Work instructions: Find the string "gear" in the data, and copy out each line that has it.

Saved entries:
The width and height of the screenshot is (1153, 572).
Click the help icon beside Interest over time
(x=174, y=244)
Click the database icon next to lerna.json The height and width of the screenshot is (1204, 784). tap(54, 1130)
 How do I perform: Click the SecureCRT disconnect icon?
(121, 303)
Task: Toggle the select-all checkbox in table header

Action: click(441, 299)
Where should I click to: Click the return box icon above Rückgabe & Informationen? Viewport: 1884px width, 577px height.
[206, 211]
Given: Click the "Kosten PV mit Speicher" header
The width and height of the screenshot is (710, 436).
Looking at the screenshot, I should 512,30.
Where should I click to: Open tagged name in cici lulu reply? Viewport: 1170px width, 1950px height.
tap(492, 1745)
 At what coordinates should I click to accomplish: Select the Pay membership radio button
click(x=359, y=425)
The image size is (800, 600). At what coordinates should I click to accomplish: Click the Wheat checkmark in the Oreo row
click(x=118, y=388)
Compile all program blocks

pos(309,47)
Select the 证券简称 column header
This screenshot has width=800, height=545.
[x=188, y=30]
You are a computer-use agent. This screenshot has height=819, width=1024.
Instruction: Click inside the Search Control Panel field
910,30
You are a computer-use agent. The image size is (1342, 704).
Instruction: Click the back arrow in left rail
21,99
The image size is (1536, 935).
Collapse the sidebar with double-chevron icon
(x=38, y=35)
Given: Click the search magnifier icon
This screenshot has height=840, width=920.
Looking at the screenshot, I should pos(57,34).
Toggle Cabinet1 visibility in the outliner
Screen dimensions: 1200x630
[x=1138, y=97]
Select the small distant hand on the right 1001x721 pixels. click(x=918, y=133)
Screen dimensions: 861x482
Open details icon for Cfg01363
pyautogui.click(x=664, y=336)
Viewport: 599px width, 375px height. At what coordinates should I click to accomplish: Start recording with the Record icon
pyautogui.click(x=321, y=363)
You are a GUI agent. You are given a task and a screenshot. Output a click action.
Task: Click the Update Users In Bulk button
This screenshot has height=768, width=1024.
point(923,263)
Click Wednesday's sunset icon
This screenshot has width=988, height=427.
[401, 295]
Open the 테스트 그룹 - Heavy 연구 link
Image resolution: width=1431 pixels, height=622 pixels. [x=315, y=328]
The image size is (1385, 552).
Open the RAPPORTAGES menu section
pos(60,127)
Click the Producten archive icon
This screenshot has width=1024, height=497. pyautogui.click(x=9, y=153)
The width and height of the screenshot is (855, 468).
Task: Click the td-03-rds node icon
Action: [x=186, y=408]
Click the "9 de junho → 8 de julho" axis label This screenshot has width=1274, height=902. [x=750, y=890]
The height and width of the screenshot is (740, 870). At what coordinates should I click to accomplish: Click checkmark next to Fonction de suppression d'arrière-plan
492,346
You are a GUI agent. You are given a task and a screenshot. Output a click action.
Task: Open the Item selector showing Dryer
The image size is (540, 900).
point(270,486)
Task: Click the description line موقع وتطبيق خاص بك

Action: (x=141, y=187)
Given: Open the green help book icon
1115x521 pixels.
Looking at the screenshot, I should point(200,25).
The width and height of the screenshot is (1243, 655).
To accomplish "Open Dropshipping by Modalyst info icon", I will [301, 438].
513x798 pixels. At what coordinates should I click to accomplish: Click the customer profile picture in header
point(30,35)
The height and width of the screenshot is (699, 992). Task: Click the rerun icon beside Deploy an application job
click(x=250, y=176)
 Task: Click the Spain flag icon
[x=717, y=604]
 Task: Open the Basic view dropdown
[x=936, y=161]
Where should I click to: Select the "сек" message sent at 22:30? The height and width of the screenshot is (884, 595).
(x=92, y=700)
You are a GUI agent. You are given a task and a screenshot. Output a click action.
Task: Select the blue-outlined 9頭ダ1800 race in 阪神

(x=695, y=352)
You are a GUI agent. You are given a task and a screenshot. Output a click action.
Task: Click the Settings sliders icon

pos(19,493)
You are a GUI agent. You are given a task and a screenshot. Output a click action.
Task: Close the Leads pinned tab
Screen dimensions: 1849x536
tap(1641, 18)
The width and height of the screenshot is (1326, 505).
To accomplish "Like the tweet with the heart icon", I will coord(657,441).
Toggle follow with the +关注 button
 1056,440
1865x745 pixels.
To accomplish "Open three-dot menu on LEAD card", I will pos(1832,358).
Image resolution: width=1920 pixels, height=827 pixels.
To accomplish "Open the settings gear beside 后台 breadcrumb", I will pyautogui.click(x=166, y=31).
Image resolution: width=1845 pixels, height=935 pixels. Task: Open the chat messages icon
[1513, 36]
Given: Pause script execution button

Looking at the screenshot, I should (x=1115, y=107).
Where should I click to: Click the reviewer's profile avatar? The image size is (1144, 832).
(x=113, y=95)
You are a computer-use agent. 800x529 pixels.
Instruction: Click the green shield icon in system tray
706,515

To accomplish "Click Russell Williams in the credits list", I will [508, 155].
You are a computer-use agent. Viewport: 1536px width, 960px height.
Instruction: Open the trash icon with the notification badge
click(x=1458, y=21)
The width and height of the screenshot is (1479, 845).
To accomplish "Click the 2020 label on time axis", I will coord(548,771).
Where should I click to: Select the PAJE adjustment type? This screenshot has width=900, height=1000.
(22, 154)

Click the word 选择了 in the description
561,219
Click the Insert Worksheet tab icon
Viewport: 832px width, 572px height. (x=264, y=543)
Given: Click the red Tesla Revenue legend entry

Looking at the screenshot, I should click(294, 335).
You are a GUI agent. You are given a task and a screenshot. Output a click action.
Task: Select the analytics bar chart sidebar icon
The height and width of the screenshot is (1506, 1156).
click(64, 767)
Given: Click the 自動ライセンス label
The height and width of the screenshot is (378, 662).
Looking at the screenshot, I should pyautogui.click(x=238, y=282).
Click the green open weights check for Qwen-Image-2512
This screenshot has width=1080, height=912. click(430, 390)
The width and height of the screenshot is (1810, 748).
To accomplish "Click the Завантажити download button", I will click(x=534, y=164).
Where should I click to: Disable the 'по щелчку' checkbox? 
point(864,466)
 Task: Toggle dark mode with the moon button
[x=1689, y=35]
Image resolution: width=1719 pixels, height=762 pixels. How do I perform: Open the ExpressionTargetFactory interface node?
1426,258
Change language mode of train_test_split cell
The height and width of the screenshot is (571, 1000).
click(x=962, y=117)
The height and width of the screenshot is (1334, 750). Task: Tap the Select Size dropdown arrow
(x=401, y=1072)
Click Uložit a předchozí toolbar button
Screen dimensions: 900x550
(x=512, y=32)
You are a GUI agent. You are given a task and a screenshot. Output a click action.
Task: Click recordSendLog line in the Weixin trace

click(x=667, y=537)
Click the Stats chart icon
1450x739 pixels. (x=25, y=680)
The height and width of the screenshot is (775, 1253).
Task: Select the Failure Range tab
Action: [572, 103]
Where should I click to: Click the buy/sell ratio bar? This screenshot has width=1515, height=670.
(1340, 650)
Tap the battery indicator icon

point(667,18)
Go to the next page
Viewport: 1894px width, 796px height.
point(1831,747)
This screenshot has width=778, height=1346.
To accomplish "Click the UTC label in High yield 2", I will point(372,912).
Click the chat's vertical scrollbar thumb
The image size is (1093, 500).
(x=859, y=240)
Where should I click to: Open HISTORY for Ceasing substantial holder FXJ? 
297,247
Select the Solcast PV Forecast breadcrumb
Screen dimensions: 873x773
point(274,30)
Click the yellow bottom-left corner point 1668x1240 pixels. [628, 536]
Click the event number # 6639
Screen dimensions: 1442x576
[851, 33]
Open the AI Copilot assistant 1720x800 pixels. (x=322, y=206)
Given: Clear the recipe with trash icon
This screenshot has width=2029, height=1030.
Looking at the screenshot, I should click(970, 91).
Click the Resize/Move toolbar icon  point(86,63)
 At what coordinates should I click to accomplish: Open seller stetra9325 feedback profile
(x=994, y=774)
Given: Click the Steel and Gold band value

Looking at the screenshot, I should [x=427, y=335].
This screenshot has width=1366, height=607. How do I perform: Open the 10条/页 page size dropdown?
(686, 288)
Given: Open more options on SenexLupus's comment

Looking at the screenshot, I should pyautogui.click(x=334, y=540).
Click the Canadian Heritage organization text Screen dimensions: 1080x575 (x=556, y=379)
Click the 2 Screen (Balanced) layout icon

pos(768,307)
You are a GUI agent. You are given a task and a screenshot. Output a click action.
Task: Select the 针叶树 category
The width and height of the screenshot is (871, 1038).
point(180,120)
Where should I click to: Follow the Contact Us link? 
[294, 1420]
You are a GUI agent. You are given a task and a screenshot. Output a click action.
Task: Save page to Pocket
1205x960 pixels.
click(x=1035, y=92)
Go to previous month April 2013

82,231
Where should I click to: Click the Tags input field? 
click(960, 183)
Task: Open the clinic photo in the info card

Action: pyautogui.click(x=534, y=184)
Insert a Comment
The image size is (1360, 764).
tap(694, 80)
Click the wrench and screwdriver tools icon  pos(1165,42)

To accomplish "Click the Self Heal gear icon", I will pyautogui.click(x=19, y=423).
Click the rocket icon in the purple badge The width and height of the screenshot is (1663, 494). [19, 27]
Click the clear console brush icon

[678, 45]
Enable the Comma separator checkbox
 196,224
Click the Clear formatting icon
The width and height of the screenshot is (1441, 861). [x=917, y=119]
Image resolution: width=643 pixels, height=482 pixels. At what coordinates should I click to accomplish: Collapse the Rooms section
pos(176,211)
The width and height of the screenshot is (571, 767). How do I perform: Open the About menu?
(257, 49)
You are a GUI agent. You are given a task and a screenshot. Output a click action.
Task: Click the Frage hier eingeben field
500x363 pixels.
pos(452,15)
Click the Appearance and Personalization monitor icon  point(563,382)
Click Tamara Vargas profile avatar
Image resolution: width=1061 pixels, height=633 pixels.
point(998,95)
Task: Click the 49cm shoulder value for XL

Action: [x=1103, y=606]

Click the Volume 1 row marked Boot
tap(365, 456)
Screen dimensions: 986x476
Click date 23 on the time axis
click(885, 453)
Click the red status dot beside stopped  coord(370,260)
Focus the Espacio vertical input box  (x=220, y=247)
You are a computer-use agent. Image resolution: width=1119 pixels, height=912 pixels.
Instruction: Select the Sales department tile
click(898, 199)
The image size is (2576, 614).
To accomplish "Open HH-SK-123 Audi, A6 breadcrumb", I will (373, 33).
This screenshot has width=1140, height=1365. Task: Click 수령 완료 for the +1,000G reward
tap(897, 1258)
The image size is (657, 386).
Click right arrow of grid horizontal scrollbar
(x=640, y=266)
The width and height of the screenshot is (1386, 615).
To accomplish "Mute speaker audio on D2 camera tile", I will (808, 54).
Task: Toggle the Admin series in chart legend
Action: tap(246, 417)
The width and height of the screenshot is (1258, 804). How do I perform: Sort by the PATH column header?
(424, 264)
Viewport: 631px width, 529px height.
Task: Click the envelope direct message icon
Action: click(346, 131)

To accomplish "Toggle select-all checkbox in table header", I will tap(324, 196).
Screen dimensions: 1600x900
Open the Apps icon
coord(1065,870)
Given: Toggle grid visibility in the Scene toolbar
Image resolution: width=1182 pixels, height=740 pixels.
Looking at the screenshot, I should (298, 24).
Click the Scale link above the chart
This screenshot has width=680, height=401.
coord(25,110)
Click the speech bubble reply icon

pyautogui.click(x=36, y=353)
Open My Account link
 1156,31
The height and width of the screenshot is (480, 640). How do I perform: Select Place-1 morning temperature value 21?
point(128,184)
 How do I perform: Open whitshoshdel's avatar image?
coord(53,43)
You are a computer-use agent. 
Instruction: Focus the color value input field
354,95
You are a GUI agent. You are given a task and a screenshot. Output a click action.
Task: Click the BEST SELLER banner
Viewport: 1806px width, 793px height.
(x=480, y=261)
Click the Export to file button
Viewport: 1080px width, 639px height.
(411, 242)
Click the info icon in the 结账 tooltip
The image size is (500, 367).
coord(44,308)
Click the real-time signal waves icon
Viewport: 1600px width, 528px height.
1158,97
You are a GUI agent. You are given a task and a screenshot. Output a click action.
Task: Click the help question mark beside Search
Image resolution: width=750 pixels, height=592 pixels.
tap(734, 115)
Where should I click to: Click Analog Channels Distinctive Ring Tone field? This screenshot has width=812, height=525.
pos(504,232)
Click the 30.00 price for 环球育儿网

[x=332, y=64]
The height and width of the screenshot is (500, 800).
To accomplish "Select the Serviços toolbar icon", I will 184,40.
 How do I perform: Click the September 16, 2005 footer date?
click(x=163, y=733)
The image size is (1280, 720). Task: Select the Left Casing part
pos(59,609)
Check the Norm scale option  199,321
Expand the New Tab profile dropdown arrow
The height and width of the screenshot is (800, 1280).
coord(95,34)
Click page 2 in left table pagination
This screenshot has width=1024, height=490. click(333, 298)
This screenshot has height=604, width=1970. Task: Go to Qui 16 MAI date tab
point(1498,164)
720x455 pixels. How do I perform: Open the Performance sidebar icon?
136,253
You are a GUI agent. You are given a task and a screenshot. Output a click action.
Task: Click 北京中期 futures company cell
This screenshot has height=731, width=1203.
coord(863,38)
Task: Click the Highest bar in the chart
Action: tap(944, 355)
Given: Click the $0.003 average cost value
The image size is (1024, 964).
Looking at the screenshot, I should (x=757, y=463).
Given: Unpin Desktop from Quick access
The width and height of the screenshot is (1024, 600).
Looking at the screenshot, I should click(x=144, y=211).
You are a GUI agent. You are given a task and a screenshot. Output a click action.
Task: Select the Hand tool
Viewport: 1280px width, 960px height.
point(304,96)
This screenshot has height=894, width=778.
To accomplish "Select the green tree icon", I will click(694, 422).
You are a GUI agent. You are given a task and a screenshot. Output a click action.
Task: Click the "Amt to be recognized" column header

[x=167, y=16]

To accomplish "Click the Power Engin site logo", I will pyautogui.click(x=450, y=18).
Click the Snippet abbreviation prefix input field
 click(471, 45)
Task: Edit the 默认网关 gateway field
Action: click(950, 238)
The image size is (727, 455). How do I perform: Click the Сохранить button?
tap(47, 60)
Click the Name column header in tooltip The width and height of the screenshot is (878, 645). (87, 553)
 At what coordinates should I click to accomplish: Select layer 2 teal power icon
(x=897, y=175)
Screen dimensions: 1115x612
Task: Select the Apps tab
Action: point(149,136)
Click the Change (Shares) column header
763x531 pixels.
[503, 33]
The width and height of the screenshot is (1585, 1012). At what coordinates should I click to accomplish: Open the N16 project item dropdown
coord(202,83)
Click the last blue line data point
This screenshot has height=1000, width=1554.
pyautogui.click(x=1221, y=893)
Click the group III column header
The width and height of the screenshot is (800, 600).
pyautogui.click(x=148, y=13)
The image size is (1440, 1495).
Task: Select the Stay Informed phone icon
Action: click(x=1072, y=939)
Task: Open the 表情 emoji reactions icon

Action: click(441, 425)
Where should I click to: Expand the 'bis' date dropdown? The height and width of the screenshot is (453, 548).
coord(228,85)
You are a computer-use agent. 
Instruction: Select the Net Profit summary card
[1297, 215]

Written answer:
To accomplish "Open the settings gear beside 后台 breadcrumb", I will pyautogui.click(x=166, y=31).
To accomplish "Click the Self Heal gear icon", I will pyautogui.click(x=19, y=423).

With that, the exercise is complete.